Taglio del debito Parigi e gli Usa: aiutare la Grecia

by redazione | 2 Febbraio 2015 9:55

La Grecia ha trovato a Parigi il suo primo alleato nella battaglia per il taglio del debito pubblico. Quanto disponibile a rimetterci di tasca propria è tutto da vedere, ma intanto la Francia si è schierata. «È giusto che Atene avvii un dialogo con le istituzioni finanziarie, anzi è indispensabile. Quando un Paese ha un tale rapporto debito-Pil il problema si pone». A dirlo è stato il ministro delle Finanze francese Michel Sapin dopo aver incontrato l’omologo greco Yunis Varoufakis. Intanto il presidente della Commissione europea Juncker, secondo il quotidiano tedesco Handelsblat t, vorrebbe abolire la missione della troika e «trovare rapidamente un’alternativa». E anche Obama spezza una lancia a favore di Atene: «Non si può continuare a spremere Paesi in recessione. Serve una strategia per permettergli di ripagare il debito».
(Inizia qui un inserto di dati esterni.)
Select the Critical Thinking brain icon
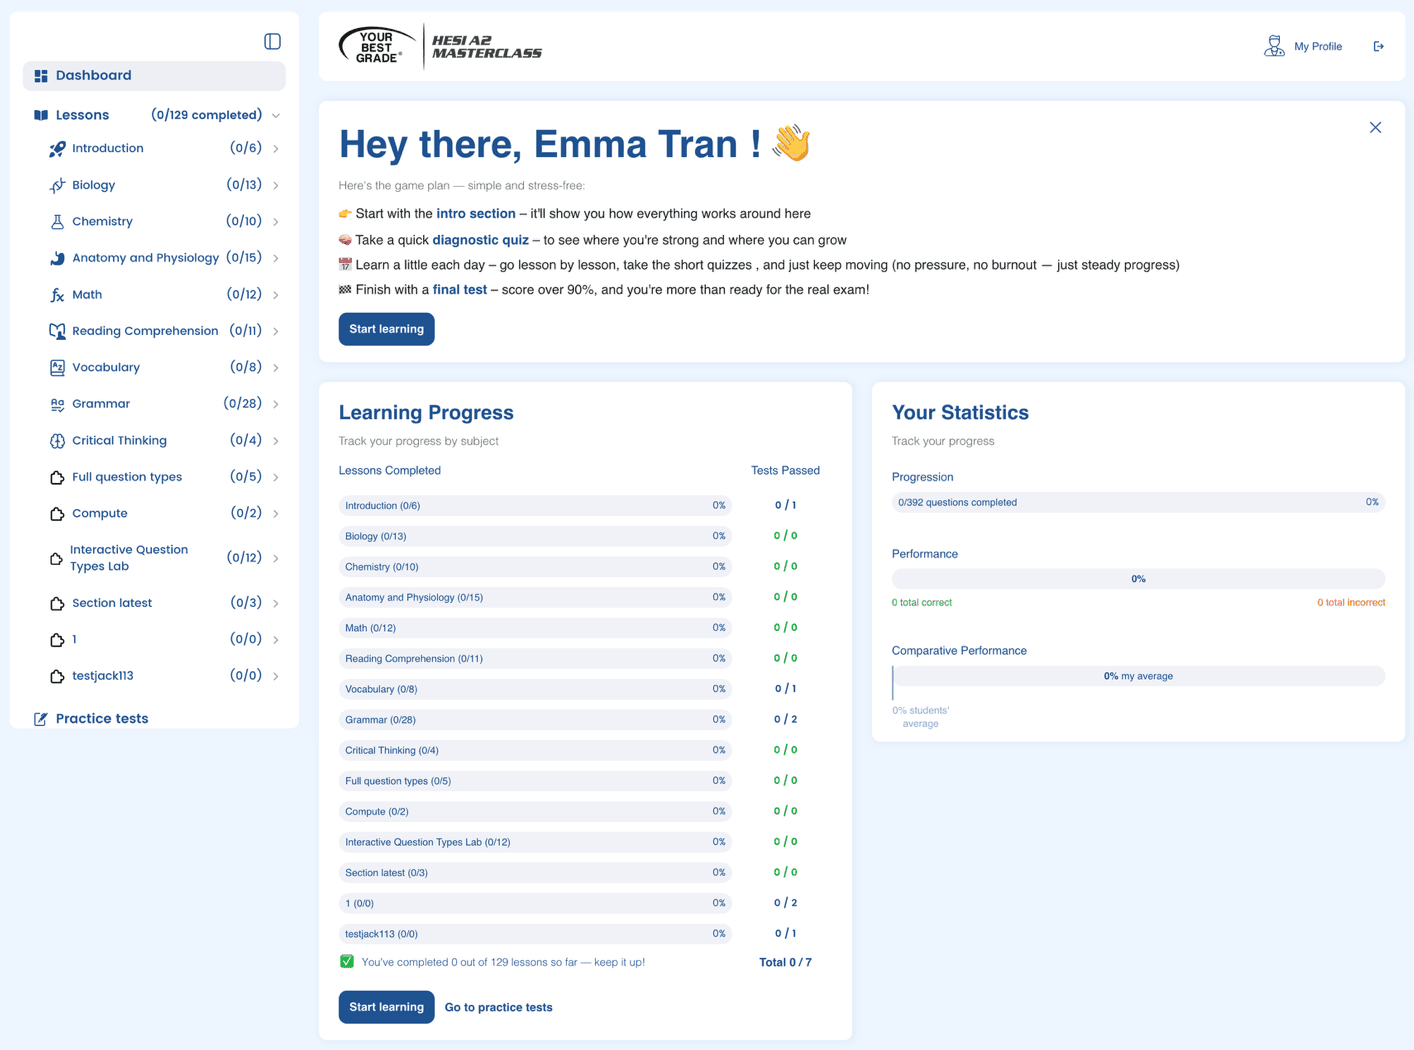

«Nessuno — ha continuato Sapin — potrà uscire dalle difficoltà senza un ritorno alla crescita. Grecia e Ue hanno bisogno di investimenti». Musica per le orecchie del greco Varoufakis che ha approfittato del palcoscenico francese per insistere su alcuni messaggi. «Il risarcimento del debito andrà legato alla crescita. Se non ci viene permesso di rilanciare l’economia non avremo mai la possibilità di pagare». L’idea, fanno sapere al Corriere fonti del ministero greco, sarebbe una moratoria di 2-3 anni nei pagamenti, abbastanza per investire il surplus di bilancio in politiche sociali e investimenti che riassorbano la disoccupazione e recuperino il 25% di Pil perduto nella crisi. Italia e Francia hanno appena ottenuto più flessibilità sul deficit proprio per permettere investimenti e Renzi ieri ha parlato con la Merkel del debito greco.
Varoufakis continua ad azzeccare le mosse che lo stanno trasformando in una superstar mediatica. Dopo aver scritto un libro contro l’imperialismo economico americano, sbertucciato la troika, evocato la decrescita felice, abolito la cravatta, reclamato l’Europa dei popoli invece di quella dei banchieri, ha dimostrato anche di fare spending review in prima persona. Per andare dal collega francese, Varoufakis è volato in economy. All’arrivo le foto del governante no frills si sono propagate sui social network. Lo si potrà sospettare di populismo, ma la sua fama cresce. Attenzione però ai contraccolpi quando fra qualche mese arriverà ad Atene la fattura della banca d’affari Lazard. Varoufakis userà gli esperti Usa come consulenti per l’eventuale ristrutturazione del debito. Nel 2010 la Lazard era stata chiamata anche al capezzale greco, ma l’indicazione era stata di non fallire e scegliere invece il salvataggio oneroso che non piace al ministro low cost. La tesi di Varoufakis è che servì a «salvare le banche e mettere il peso del fallimento sulle spalle dei cittadini».